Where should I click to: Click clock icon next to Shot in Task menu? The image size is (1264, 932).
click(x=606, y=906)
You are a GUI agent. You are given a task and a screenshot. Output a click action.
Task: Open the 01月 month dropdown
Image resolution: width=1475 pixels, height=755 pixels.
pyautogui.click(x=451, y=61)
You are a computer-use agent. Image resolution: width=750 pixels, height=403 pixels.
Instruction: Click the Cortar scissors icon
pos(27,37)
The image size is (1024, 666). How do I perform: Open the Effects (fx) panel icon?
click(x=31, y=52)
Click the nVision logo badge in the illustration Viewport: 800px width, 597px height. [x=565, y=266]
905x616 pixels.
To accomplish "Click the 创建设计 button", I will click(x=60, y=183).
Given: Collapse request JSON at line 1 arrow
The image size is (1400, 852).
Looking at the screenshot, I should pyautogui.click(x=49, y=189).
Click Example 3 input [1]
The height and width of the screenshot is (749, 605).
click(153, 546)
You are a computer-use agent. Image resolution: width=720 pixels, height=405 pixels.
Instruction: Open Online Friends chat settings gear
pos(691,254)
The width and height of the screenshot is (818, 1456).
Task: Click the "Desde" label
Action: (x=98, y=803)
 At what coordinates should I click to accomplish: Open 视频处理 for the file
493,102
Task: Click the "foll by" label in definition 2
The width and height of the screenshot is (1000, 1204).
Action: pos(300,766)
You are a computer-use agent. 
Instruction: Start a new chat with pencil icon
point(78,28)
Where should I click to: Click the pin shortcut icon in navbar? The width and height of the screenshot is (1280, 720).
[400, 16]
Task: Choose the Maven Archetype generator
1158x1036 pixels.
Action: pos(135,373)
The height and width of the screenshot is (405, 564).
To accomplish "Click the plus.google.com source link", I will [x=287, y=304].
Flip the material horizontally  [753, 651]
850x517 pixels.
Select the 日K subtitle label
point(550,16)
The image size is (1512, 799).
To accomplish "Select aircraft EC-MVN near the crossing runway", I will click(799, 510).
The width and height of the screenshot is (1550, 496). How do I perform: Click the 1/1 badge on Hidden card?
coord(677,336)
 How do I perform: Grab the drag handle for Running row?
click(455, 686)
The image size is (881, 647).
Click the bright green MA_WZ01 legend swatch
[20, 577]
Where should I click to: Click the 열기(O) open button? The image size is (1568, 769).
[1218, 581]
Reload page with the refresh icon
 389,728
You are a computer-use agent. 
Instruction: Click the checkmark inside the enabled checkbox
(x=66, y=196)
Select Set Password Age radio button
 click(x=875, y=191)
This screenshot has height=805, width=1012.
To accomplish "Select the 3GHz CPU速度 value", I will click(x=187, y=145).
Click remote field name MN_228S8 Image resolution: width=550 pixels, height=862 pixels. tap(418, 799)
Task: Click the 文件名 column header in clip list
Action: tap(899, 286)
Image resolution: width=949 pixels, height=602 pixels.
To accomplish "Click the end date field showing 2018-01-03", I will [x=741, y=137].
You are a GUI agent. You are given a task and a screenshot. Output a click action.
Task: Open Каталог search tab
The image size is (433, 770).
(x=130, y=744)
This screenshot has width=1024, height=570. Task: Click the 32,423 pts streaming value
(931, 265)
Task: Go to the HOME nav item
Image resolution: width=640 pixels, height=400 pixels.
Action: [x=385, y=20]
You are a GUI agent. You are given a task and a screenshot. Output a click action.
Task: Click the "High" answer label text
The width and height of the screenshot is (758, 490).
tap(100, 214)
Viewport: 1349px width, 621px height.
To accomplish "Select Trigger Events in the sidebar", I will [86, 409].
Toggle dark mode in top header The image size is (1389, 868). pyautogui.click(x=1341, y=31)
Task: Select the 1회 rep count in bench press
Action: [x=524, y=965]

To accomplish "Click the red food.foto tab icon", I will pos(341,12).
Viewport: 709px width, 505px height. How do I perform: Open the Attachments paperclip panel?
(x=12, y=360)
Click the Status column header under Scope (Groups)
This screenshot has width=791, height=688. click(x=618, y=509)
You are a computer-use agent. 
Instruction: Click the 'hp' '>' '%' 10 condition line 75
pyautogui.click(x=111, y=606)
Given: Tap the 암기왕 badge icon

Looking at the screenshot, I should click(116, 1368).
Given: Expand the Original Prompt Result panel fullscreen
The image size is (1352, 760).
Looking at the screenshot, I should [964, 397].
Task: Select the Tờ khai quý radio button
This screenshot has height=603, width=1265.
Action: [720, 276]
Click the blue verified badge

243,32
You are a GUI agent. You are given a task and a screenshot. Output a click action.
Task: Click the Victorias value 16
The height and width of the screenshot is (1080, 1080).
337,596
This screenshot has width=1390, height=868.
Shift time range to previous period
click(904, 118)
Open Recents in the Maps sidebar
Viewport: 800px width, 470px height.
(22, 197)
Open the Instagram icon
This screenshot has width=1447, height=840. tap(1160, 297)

----------------------------------------

[What you have to do]:
All of the material should be given again, character for character.

[Solution]:
Where should I click to: Click clock icon next to Shot in Task menu? The image size is (1264, 932).
click(x=606, y=906)
You are a GUI agent. You are given a task and a screenshot. Output a click action.
Task: Open the 01月 month dropdown
Image resolution: width=1475 pixels, height=755 pixels.
pyautogui.click(x=451, y=61)
You are a computer-use agent. Image resolution: width=750 pixels, height=403 pixels.
Instruction: Click the Cortar scissors icon
pos(27,37)
The image size is (1024, 666). How do I perform: Open the Effects (fx) panel icon?
click(x=31, y=52)
Click the nVision logo badge in the illustration Viewport: 800px width, 597px height. [x=565, y=266]
905x616 pixels.
To accomplish "Click the 创建设计 button", I will click(x=60, y=183).
Given: Collapse request JSON at line 1 arrow
The image size is (1400, 852).
Looking at the screenshot, I should pyautogui.click(x=49, y=189).
Click Example 3 input [1]
The height and width of the screenshot is (749, 605).
click(153, 546)
You are a computer-use agent. Image resolution: width=720 pixels, height=405 pixels.
Instruction: Open Online Friends chat settings gear
pos(691,254)
The width and height of the screenshot is (818, 1456).
Task: Click the "Desde" label
Action: (x=98, y=803)
 At what coordinates should I click to accomplish: Open 视频处理 for the file
493,102
Task: Click the "foll by" label in definition 2
The width and height of the screenshot is (1000, 1204).
Action: pos(300,766)
You are a computer-use agent. 
Instruction: Start a new chat with pencil icon
point(78,28)
Where should I click to: Click the pin shortcut icon in navbar? The width and height of the screenshot is (1280, 720).
[400, 16]
Task: Choose the Maven Archetype generator
1158x1036 pixels.
Action: pos(135,373)
The height and width of the screenshot is (405, 564).
To accomplish "Click the plus.google.com source link", I will [x=287, y=304].
Flip the material horizontally  [753, 651]
850x517 pixels.
Select the 日K subtitle label
point(550,16)
The image size is (1512, 799).
To accomplish "Select aircraft EC-MVN near the crossing runway", I will click(799, 510).
The width and height of the screenshot is (1550, 496). How do I perform: Click the 1/1 badge on Hidden card?
coord(677,336)
 How do I perform: Grab the drag handle for Running row?
click(455, 686)
The image size is (881, 647).
Click the bright green MA_WZ01 legend swatch
[20, 577]
Where should I click to: Click the 열기(O) open button? The image size is (1568, 769).
[1218, 581]
Reload page with the refresh icon
 389,728
You are a computer-use agent. 
Instruction: Click the checkmark inside the enabled checkbox
(x=66, y=196)
Select Set Password Age radio button
 click(x=875, y=191)
This screenshot has height=805, width=1012.
To accomplish "Select the 3GHz CPU速度 value", I will click(x=187, y=145).
Click remote field name MN_228S8 Image resolution: width=550 pixels, height=862 pixels. tap(418, 799)
Task: Click the 文件名 column header in clip list
Action: tap(899, 286)
Image resolution: width=949 pixels, height=602 pixels.
To accomplish "Click the end date field showing 2018-01-03", I will [x=741, y=137].
You are a GUI agent. You are given a task and a screenshot. Output a click action.
Task: Open Каталог search tab
The image size is (433, 770).
(x=130, y=744)
This screenshot has width=1024, height=570. Task: Click the 32,423 pts streaming value
(931, 265)
Task: Go to the HOME nav item
Image resolution: width=640 pixels, height=400 pixels.
Action: [x=385, y=20]
You are a GUI agent. You are given a task and a screenshot. Output a click action.
Task: Click the "High" answer label text
The width and height of the screenshot is (758, 490).
tap(100, 214)
Viewport: 1349px width, 621px height.
To accomplish "Select Trigger Events in the sidebar", I will [86, 409].
Toggle dark mode in top header The image size is (1389, 868). pyautogui.click(x=1341, y=31)
Task: Select the 1회 rep count in bench press
Action: [x=524, y=965]

To accomplish "Click the red food.foto tab icon", I will pos(341,12).
Viewport: 709px width, 505px height. How do I perform: Open the Attachments paperclip panel?
(x=12, y=360)
Click the Status column header under Scope (Groups)
This screenshot has width=791, height=688. click(x=618, y=509)
You are a computer-use agent. 
Instruction: Click the 'hp' '>' '%' 10 condition line 75
pyautogui.click(x=111, y=606)
Given: Tap the 암기왕 badge icon

Looking at the screenshot, I should click(116, 1368).
Given: Expand the Original Prompt Result panel fullscreen
The image size is (1352, 760).
Looking at the screenshot, I should [964, 397].
Task: Select the Tờ khai quý radio button
This screenshot has height=603, width=1265.
Action: [720, 276]
Click the blue verified badge

243,32
You are a GUI agent. You are given a task and a screenshot. Output a click action.
Task: Click the Victorias value 16
The height and width of the screenshot is (1080, 1080).
337,596
This screenshot has width=1390, height=868.
Shift time range to previous period
click(904, 118)
Open Recents in the Maps sidebar
Viewport: 800px width, 470px height.
(22, 197)
Open the Instagram icon
This screenshot has width=1447, height=840. tap(1160, 297)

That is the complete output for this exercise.